[[ MATERIAL FOR THIS TASK open ]]
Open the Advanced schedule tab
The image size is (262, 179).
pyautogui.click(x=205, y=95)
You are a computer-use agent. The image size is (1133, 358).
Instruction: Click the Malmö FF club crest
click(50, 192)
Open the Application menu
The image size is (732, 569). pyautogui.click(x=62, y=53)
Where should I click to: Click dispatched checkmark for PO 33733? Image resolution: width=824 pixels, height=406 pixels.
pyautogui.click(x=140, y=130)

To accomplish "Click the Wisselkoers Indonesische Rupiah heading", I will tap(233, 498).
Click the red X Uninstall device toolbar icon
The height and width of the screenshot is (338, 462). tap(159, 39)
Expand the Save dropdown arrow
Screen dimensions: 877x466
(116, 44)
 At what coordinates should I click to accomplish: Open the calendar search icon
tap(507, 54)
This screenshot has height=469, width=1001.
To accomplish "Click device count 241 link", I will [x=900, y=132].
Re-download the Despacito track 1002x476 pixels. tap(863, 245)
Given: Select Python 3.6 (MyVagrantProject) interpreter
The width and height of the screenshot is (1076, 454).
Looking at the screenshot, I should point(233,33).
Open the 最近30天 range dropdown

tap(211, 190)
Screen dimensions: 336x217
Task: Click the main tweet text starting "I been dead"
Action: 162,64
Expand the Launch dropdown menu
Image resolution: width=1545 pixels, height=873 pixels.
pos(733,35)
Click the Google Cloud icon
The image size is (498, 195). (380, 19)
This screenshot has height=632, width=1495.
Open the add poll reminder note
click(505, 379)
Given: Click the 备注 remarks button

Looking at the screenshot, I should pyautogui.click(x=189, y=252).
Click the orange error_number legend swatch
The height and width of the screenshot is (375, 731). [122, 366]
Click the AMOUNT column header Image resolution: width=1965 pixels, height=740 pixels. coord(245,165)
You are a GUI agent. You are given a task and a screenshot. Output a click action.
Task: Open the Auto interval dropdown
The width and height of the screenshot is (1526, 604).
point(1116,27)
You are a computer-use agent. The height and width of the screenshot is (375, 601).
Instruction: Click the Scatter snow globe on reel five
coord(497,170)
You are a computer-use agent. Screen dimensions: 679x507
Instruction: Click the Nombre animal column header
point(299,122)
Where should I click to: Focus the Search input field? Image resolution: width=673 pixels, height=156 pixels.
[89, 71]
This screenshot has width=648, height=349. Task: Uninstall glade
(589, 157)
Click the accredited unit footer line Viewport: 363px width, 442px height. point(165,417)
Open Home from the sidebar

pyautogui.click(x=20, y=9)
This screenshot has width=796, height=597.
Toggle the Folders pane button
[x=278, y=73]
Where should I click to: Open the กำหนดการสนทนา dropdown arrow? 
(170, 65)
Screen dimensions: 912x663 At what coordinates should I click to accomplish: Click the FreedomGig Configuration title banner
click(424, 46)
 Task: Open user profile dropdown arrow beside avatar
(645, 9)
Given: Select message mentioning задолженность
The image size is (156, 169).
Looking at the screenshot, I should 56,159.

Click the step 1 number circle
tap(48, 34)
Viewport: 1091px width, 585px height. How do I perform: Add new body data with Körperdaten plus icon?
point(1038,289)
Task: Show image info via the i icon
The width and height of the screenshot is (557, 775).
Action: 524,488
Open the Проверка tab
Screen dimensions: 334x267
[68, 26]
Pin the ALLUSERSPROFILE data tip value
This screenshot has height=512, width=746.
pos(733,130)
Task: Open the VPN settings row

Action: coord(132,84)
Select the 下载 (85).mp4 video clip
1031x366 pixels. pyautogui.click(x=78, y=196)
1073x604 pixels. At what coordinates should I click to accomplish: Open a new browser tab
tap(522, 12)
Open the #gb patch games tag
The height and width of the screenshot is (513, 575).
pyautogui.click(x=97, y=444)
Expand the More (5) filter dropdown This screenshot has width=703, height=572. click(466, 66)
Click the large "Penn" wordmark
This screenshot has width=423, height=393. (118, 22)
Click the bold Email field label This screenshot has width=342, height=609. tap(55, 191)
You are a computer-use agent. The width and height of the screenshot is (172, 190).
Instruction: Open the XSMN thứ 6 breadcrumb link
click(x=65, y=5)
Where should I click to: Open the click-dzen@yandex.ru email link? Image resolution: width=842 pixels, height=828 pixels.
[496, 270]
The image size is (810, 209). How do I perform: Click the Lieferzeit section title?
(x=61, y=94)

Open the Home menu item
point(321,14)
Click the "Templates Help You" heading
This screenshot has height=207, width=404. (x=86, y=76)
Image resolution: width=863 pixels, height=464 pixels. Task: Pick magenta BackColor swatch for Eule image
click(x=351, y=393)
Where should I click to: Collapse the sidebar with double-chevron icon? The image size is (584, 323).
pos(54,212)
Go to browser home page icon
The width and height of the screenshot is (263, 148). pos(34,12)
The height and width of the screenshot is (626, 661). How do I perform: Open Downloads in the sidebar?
[[ MATERIAL FOR THIS TASK closed ]]
Only the lines from the one containing "Go to browser home page icon" through the last line of the records belong in the answer, each written out exactly.

Go to browser home page icon
The width and height of the screenshot is (263, 148). pos(34,12)
The height and width of the screenshot is (626, 661). How do I perform: Open Downloads in the sidebar?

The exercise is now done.